Your goal: Write out the following material line for line, reproducing every character without alteration.

Given data:

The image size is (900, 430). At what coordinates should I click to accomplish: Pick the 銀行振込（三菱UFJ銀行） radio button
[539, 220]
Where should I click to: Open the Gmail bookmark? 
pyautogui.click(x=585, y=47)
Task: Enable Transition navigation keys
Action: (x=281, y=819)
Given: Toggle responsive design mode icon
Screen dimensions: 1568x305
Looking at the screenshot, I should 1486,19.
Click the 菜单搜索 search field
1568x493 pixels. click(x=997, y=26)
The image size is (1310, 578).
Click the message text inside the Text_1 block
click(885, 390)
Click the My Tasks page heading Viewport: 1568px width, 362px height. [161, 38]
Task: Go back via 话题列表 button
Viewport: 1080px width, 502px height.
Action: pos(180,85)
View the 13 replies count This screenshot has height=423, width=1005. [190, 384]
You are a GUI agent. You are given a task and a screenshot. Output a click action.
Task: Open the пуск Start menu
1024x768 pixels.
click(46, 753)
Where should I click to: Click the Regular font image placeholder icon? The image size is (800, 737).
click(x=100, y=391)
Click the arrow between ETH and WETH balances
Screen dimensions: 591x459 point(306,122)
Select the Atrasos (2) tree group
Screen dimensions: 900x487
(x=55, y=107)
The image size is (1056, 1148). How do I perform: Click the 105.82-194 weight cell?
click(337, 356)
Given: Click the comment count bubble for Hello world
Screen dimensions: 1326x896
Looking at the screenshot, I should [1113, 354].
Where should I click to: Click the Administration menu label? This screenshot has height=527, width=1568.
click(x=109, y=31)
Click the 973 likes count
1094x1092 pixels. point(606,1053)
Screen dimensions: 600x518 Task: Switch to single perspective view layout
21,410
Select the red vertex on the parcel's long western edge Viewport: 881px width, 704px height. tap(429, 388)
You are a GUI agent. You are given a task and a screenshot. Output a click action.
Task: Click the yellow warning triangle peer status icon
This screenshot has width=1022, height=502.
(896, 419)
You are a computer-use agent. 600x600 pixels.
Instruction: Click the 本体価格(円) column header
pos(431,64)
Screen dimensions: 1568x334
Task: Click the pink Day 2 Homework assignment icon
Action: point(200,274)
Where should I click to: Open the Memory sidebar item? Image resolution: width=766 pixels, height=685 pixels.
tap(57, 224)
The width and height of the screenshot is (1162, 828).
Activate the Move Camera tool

Reply:
The image size is (900, 430). At what coordinates should I click to accomplish: Pick the 銀行振込（三菱UFJ銀行） radio button
[539, 220]
Where should I click to: Open the Gmail bookmark? 
pyautogui.click(x=585, y=47)
Task: Enable Transition navigation keys
Action: (x=281, y=819)
Given: Toggle responsive design mode icon
Screen dimensions: 1568x305
Looking at the screenshot, I should 1486,19.
Click the 菜单搜索 search field
1568x493 pixels. click(x=997, y=26)
The image size is (1310, 578).
Click the message text inside the Text_1 block
click(885, 390)
Click the My Tasks page heading Viewport: 1568px width, 362px height. [161, 38]
Task: Go back via 话题列表 button
Viewport: 1080px width, 502px height.
Action: pos(180,85)
View the 13 replies count This screenshot has height=423, width=1005. [190, 384]
You are a GUI agent. You are given a task and a screenshot. Output a click action.
Task: Open the пуск Start menu
1024x768 pixels.
click(46, 753)
Where should I click to: Click the Regular font image placeholder icon? The image size is (800, 737).
click(x=100, y=391)
Click the arrow between ETH and WETH balances
Screen dimensions: 591x459 point(306,122)
Select the Atrasos (2) tree group
Screen dimensions: 900x487
(x=55, y=107)
The image size is (1056, 1148). How do I perform: Click the 105.82-194 weight cell?
click(337, 356)
Given: Click the comment count bubble for Hello world
Screen dimensions: 1326x896
Looking at the screenshot, I should [1113, 354].
Where should I click to: Click the Administration menu label? This screenshot has height=527, width=1568.
click(x=109, y=31)
Click the 973 likes count
1094x1092 pixels. point(606,1053)
Screen dimensions: 600x518 Task: Switch to single perspective view layout
21,410
Select the red vertex on the parcel's long western edge Viewport: 881px width, 704px height. tap(429, 388)
You are a GUI agent. You are given a task and a screenshot. Output a click action.
Task: Click the yellow warning triangle peer status icon
This screenshot has width=1022, height=502.
(896, 419)
You are a computer-use agent. 600x600 pixels.
Instruction: Click the 本体価格(円) column header
pos(431,64)
Screen dimensions: 1568x334
Task: Click the pink Day 2 Homework assignment icon
Action: point(200,274)
Where should I click to: Open the Memory sidebar item? Image resolution: width=766 pixels, height=685 pixels.
tap(57, 224)
The width and height of the screenshot is (1162, 828).
Activate the Move Camera tool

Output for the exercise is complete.